Custom Clients
Earlier in this chapter, we discussed features of off-the-shelf clients
such as WinJab and Jarl, clients that natively support the
<message type='headline'/>
element. Considering this, in
combination with the features we know Jabber posesses and the
solution potential that these features offer in presenting a wider deployment
vista than IM services, we come to an interesting conclusion:
A Jabber client is a piece of software that implements as much of the Jabber protocol as required to get the job done.

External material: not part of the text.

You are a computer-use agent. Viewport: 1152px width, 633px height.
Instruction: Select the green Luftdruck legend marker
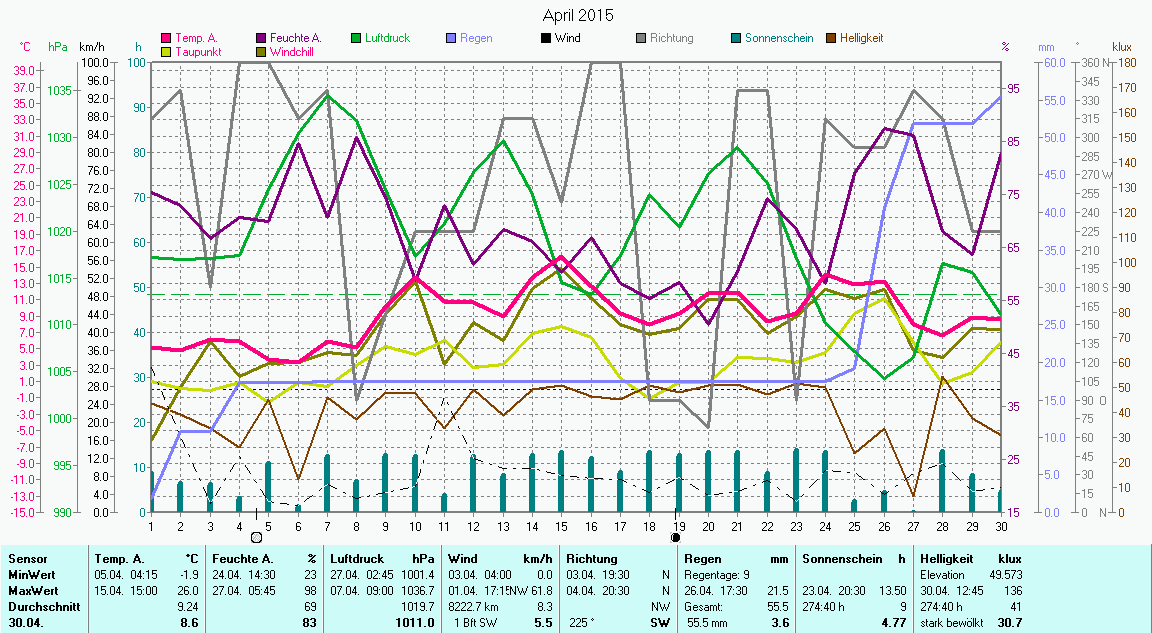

What does this mean? WinJab supports a Jabber feature called browsing (see later in this chapter); Jarl supports connections to the server via an HTTP proxy. Some clients merely support a limited subset of Jabber as we know it; for example, the sjabber client supports only the conferencing features of Jabber. (As a somewhat biased observer, I would, of course, call this “extremely focused.”)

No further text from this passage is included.